Only ~1% of the lncRNAs were ubiquitously expressed across all tissues examined. These constantly expressed lncRNAs are reminiscent of the expression patterns of “housekeeping” protein-coding genes . The eleven lncRNAs in Table 1 were expressed in at least 90% of 272 SAGE libraries in our dataset, implicating that these transcripts may participate in common biological processes. However, the absolute expression level varied for each tissue, sometimes by hundreds of TPM (Figure 4). This suggests certain lncRNAs may be required at different cellular levels in different tissues or under different conditions, much like many constitutively expressed protein-coding genes , , . The concept of lncRNAs functioning as constitutively expressed regulators has been previously proposed. For example, the lncRNA XIST is critical for female development due to its functional role in X-chromosome inactivation , . Concordantly, a number of the most highly and frequently expressed lncRNAs in our dataset have prior associations with key biological processes, including NEAT1, a structural scaffold for paraspeckle formation , , MALAT1 which regulates alternative splicing  and small nucleolar RNA host gene 6 (SNHG6) which hosts a snoRNA, which function in RNA modification . These findings suggest that lncRNAs may be critical to normal tissue maintenance and function.
In this cross-cancer type analysis, we found that lncRNAs aberrantly expressed in a specific cancer may also be altered in other cancers. For example, while MEG3 is highly expressed in normal brain tissues, this lncRNA was strongly decreased in our brain cancer datasets, and strikingly so in gall bladder, retinal and prostate cancers, consistent with the proposed tumor suppressor role for MEG3 , , . In another example, miR155 host gene (miR155HG), a lncRNA processed to the miRNA miR-155, was highly overexpressed in B-cell lymphoma consistent with previous reports , but also was also upregulated in esophageal and gall bladder cancers.

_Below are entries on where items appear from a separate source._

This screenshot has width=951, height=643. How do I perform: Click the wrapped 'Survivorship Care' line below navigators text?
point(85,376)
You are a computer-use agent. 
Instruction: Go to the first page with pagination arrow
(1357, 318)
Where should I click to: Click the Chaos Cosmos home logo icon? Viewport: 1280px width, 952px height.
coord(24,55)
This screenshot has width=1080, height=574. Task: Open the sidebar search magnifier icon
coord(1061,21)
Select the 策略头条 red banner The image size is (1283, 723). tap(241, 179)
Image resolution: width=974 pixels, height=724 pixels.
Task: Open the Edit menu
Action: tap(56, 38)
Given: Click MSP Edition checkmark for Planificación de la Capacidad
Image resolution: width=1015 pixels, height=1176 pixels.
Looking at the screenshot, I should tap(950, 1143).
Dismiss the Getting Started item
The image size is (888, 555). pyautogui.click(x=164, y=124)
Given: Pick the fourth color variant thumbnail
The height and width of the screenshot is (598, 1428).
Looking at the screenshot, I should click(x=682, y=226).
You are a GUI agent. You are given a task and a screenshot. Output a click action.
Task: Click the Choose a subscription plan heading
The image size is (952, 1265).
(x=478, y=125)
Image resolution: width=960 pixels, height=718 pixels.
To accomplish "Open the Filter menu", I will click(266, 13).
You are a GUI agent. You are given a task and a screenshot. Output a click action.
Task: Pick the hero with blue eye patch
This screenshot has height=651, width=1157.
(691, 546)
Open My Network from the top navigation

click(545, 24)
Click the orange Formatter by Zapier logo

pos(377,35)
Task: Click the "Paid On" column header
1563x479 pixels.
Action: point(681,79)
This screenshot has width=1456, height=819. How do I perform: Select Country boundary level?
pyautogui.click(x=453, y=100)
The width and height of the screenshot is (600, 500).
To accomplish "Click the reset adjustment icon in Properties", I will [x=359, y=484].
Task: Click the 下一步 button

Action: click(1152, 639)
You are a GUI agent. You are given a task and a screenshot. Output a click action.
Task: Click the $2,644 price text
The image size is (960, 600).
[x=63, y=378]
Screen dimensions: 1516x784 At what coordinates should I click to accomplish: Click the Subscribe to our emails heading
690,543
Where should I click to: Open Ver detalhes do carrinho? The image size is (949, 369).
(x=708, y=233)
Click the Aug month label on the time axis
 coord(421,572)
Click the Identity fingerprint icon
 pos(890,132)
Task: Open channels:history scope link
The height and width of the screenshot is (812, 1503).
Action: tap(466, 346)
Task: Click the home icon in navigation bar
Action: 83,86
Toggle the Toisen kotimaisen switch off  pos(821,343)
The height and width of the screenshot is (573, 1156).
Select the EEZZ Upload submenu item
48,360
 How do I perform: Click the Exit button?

Long non-coding RNAs are also implicated in the regulation of embryogenesis , , . Fetal lncRNAs reactivated in cancers may represent critical regulators of pluripotency or cellular growth. For example, the lncRNA urothelial cancer associated 1 (UCA1) has demonstrated roles in both embryonic development and is implicated in bladder cancer, supporting this concept . In our datasets, we found several lncRNAs with low expression in normal tissues, but with high expression in both embryonic stem cells and cancer (Table S12). While these reactivated fetal lncRNAs represented mostly uncharacterized examples, H19, a well-studied lncRNA with associations in both mammalian development and cancer , was also detected in our dataset. Interestingly, NEAT1, which is constitutively and highly expressed in normal tissues , , with the exception of embryonic stem cells, was downregulated in lung, liver, esophageal and retinal cancers (retinoblastoma).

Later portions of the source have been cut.